What this task involves - Render all of the material below as a JSON list of strings, one string for each line, skipping any blank lines.

[Stored records]
----------------

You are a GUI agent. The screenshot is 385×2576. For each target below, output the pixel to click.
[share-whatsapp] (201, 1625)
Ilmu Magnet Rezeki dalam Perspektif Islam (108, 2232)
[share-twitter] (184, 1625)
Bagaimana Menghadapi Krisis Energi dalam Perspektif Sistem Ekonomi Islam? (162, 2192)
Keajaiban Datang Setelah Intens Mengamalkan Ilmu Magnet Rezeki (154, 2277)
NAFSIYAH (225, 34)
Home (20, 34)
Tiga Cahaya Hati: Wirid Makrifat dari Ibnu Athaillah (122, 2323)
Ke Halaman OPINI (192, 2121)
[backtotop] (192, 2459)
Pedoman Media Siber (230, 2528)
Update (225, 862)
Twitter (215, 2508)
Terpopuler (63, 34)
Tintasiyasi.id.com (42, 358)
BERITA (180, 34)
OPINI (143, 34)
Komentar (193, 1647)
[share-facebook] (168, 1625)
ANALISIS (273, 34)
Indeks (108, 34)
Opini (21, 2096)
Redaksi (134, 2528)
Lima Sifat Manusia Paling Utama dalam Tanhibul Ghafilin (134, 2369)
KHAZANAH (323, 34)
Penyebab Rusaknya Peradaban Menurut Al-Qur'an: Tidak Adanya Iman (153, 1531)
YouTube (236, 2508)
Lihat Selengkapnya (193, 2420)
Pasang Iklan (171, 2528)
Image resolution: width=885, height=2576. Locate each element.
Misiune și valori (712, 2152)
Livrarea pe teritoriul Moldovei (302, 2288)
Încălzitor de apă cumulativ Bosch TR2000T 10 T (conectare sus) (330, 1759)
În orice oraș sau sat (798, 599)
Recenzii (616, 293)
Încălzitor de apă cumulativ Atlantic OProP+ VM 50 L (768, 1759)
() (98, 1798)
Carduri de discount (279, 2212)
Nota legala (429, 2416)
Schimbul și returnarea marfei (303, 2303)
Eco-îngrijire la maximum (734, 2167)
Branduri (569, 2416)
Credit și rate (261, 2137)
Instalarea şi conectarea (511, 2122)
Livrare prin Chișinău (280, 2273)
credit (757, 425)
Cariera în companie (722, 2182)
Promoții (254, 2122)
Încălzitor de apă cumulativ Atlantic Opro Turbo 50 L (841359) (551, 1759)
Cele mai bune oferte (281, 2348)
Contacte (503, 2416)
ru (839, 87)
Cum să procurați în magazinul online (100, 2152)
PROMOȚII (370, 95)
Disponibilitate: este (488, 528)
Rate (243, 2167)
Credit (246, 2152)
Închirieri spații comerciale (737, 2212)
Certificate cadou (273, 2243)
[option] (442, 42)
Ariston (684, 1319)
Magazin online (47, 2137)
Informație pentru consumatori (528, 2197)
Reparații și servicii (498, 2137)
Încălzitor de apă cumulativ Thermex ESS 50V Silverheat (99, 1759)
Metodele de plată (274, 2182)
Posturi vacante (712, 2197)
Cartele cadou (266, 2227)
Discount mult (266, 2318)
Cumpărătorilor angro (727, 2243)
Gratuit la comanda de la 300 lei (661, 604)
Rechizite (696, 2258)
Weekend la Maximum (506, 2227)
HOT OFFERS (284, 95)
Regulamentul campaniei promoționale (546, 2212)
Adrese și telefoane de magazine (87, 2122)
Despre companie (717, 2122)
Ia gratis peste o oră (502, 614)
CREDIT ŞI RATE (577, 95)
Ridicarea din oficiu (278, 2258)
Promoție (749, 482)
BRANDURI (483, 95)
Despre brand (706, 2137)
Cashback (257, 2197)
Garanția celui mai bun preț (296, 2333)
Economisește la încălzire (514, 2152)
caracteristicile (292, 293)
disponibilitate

----------------

Final result -
[
  "You are a GUI agent. The screenshot is 385×2576. For each target below, output the pixel to click.",
  "[share-whatsapp] (201, 1625)",
  "Ilmu Magnet Rezeki dalam Perspektif Islam (108, 2232)",
  "[share-twitter] (184, 1625)",
  "Bagaimana Menghadapi Krisis Energi dalam Perspektif Sistem Ekonomi Islam? (162, 2192)",
  "Keajaiban Datang Setelah Intens Mengamalkan Ilmu Magnet Rezeki (154, 2277)",
  "NAFSIYAH (225, 34)",
  "Home (20, 34)",
  "Tiga Cahaya Hati: Wirid Makrifat dari Ibnu Athaillah (122, 2323)",
  "Ke Halaman OPINI (192, 2121)",
  "[backtotop] (192, 2459)",
  "Pedoman Media Siber (230, 2528)",
  "Update (225, 862)",
  "Twitter (215, 2508)",
  "Terpopuler (63, 34)",
  "Tintasiyasi.id.com (42, 358)",
  "BERITA (180, 34)",
  "OPINI (143, 34)",
  "Komentar (193, 1647)",
  "[share-facebook] (168, 1625)",
  "ANALISIS (273, 34)",
  "Indeks (108, 34)",
  "Opini (21, 2096)",
  "Redaksi (134, 2528)",
  "Lima Sifat Manusia Paling Utama dalam Tanhibul Ghafilin (134, 2369)",
  "KHAZANAH (323, 34)",
  "Penyebab Rusaknya Peradaban Menurut Al-Qur'an: Tidak Adanya Iman (153, 1531)",
  "YouTube (236, 2508)",
  "Lihat Selengkapnya (193, 2420)",
  "Pasang Iklan (171, 2528)",
  "Image resolution: width=885, height=2576. Locate each element.",
  "Misiune și valori (712, 2152)",
  "Livrarea pe teritoriul Moldovei (302, 2288)",
  "Încălzitor de apă cumulativ Bosch TR2000T 10 T (conectare sus) (330, 1759)",
  "În orice oraș sau sat (798, 599)",
  "Recenzii (616, 293)",
  "Încălzitor de apă cumulativ Atlantic OProP+ VM 50 L (768, 1759)",
  "() (98, 1798)",
  "Carduri de discount (279, 2212)",
  "Nota legala (429, 2416)",
  "Schimbul și returnarea marfei (303, 2303)",
  "Eco-îngrijire la maximum (734, 2167)",
  "Branduri (569, 2416)",
  "Credit și rate (261, 2137)",
  "Instalarea şi conectarea (511, 2122)",
  "Livrare prin Chișinău (280, 2273)",
  "credit (757, 425)",
  "Cariera în companie (722, 2182)",
  "Promoții (254, 2122)",
  "Încălzitor de apă cumulativ Atlantic Opro Turbo 50 L (841359) (551, 1759)",
  "Cele mai bune oferte (281, 2348)",
  "Contacte (503, 2416)",
  "ru (839, 87)",
  "Cum să procurați în magazinul online (100, 2152)",
  "PROMOȚII (370, 95)",
  "Disponibilitate: este (488, 528)",
  "Rate (243, 2167)",
  "Credit (246, 2152)",
  "Închirieri spații comerciale (737, 2212)",
  "Certificate cadou (273, 2243)",
  "[option] (442, 42)",
  "Ariston (684, 1319)",
  "Magazin online (47, 2137)",
  "Informație pentru consumatori (528, 2197)",
  "Reparații și servicii (498, 2137)",
  "Încălzitor de apă cumulativ Thermex ESS 50V Silverheat (99, 1759)",
  "Metodele de plată (274, 2182)",
  "Posturi vacante (712, 2197)",
  "Cartele cadou (266, 2227)",
  "Discount mult (266, 2318)",
  "Cumpărătorilor angro (727, 2243)",
  "Gratuit la comanda de la 300 lei (661, 604)",
  "Rechizite (696, 2258)",
  "Weekend la Maximum (506, 2227)",
  "HOT OFFERS (284, 95)",
  "Regulamentul campaniei promoționale (546, 2212)",
  "Adrese și telefoane de magazine (87, 2122)",
  "Despre companie (717, 2122)",
  "Ia gratis peste o oră (502, 614)",
  "CREDIT ŞI RATE (577, 95)",
  "Ridicarea din oficiu (278, 2258)",
  "Promoție (749, 482)",
  "BRANDURI (483, 95)",
  "Despre brand (706, 2137)",
  "Cashback (257, 2197)",
  "Garanția celui mai bun preț (296, 2333)",
  "Economisește la încălzire (514, 2152)",
  "caracteristicile (292, 293)",
  "disponibilitate"
]